= Dendō =

Graphic novel by Brittany Long Olsen

Dendō: One Year and One Half in Tokyo: A Missionary Memoir is a graphic novel missionary diary written by Brittany Long Olsen while she was a missionary for the Church of Jesus Christ of Latter-day Saints (LDS Church) in Japan. It is the first published missionary diary in graphic novel form, and won the Association for Mormon Letters (AML) award in 2015 for comics. After returning from her mission, she scanned and edited it, before self-publishing it after being rejected by traditional publishers. Dendō received good reviews, praising Olsen for her wit and spirituality. It was purchased and displayed by the L. Tom Perry Special Collections at Brigham Young University (BYU).

==History==
Olsen drew in her journal every day on her 18-month mission to Japan. Olsen says that keeping a journal helped her cope with the "raw and emotional" moments. When she returned, she scanned all 600 pages, added shading, and replaced her handwriting with a font she made from her handwriting. After being rejected from traditional Mormon publishers as too niche, Olsen self-published through CreateSpace. The L. Tom Perry Special Collections at BYU purchased her original artwork for their 21st-century Mormon art collection, which was on display at their "Comics and Mormons" exhibit.
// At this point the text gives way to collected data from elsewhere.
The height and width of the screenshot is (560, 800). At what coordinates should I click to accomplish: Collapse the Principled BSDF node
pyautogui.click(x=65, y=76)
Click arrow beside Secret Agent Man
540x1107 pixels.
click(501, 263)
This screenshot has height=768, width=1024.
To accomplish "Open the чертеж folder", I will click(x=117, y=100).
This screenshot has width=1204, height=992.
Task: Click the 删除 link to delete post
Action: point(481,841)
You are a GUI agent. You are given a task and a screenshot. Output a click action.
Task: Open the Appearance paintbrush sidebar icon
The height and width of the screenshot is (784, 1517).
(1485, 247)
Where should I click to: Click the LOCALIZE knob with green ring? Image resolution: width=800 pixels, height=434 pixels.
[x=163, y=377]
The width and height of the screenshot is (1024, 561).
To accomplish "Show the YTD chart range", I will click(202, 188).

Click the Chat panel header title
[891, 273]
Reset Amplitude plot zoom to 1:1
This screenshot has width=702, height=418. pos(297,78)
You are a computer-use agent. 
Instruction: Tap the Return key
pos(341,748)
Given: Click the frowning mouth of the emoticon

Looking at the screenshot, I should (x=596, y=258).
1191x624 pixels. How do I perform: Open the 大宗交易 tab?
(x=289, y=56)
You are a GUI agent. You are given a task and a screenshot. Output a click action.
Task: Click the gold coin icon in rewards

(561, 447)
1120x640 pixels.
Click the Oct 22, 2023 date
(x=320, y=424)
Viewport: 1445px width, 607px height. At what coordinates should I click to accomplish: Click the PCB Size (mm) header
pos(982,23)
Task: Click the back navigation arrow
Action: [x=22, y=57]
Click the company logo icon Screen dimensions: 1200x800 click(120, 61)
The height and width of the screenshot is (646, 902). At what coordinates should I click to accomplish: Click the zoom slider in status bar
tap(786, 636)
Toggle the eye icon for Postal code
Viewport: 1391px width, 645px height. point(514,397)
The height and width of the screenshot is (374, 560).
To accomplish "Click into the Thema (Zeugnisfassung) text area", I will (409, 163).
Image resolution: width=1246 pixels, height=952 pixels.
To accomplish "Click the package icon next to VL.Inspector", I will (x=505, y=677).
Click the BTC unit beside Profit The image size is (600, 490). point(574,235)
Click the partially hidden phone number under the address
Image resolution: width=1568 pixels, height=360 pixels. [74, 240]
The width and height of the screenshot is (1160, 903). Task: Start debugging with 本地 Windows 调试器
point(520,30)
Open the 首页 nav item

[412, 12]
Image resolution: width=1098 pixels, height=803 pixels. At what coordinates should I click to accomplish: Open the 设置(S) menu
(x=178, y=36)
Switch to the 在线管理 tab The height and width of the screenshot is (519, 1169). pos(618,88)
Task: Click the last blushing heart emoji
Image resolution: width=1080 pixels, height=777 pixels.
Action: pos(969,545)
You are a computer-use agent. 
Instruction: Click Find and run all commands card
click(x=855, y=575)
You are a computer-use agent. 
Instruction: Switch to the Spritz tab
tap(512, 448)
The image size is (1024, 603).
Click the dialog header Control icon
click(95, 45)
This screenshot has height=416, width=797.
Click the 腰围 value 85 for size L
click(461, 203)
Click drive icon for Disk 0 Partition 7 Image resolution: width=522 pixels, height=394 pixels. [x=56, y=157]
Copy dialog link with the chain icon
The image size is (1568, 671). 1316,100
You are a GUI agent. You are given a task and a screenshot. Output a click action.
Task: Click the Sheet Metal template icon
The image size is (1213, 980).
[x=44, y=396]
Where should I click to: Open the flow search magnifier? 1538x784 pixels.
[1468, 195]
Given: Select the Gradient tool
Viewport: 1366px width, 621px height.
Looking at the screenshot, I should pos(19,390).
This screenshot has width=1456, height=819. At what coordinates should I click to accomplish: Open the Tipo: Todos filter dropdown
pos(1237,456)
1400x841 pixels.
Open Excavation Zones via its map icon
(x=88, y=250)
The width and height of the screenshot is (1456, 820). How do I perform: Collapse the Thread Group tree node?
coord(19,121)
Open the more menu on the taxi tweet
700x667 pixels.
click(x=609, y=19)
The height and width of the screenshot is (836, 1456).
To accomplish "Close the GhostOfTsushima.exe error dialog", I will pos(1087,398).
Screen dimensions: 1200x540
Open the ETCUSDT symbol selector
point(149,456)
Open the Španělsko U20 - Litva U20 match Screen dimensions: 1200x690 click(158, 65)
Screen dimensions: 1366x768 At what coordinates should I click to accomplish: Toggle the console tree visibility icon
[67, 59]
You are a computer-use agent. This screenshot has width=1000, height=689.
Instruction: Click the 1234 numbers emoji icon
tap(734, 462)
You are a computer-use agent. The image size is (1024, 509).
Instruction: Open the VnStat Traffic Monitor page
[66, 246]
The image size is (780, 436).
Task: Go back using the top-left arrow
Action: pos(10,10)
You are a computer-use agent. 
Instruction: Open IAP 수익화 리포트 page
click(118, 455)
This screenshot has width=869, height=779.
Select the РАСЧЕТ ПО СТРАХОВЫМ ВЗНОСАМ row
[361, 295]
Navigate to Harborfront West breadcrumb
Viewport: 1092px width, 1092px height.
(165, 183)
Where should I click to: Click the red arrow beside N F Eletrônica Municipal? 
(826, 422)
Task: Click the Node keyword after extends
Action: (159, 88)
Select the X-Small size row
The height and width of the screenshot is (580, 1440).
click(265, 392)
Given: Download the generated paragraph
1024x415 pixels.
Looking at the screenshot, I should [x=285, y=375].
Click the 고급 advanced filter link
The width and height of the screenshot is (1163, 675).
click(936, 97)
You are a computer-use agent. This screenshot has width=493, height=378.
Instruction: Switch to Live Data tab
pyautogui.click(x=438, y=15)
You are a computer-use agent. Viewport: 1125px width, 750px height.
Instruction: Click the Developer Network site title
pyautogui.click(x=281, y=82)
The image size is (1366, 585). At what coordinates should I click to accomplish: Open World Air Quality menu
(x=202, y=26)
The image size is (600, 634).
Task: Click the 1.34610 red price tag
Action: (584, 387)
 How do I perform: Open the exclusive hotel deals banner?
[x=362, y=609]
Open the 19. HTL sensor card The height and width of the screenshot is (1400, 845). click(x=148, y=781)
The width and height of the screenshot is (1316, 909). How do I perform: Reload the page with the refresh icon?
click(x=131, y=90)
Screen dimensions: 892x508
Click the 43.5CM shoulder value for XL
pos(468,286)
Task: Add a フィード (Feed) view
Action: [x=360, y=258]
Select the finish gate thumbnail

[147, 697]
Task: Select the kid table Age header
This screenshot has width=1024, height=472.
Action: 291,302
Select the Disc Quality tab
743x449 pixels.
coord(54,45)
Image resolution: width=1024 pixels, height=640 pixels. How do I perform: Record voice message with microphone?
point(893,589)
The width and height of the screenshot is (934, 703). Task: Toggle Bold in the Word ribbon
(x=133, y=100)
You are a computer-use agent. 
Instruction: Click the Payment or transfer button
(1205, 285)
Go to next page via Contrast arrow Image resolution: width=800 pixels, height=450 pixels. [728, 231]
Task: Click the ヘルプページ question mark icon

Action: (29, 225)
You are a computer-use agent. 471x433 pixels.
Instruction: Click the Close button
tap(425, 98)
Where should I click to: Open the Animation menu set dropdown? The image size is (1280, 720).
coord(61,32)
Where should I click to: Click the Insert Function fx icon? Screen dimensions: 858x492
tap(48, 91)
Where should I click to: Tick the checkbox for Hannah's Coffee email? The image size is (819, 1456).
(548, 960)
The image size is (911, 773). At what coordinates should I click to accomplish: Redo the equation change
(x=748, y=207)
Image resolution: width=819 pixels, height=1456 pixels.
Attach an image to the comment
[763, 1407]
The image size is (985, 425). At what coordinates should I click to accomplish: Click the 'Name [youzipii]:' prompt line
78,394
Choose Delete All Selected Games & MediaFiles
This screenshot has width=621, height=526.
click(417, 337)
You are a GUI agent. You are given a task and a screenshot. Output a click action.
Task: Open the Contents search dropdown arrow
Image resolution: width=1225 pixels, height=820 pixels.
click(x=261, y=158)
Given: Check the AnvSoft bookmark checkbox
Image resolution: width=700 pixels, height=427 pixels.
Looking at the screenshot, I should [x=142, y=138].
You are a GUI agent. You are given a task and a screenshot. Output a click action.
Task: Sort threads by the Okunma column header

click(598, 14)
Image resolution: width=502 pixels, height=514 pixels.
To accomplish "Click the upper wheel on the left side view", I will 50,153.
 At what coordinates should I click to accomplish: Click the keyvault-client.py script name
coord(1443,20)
Olson donates ten percent of the proceeds from CreateSpace sales to the LDS Church's missionary department.

==Criticism and awards==
The graphic novel won the Association for Mormon Letters (AML) award for comics in 2015. AML called the book a "wonderful blending of the modern missionary narrative mixed with a traditional comic style, humor, and feel-good moments". Deseret book reviewer Jeff Peterson said the book was a "joy to read" for Olsen's "optimism, self-deprecating wit and ability to always find the spiritual silver lining". Theric Jepson at Dawning of a Brighter Day said that Dendō was thrilling because Olsen "captured the day-to-day drag that makes up the most exciting eighteen (or twenty-four) months in a young Mormon’s life".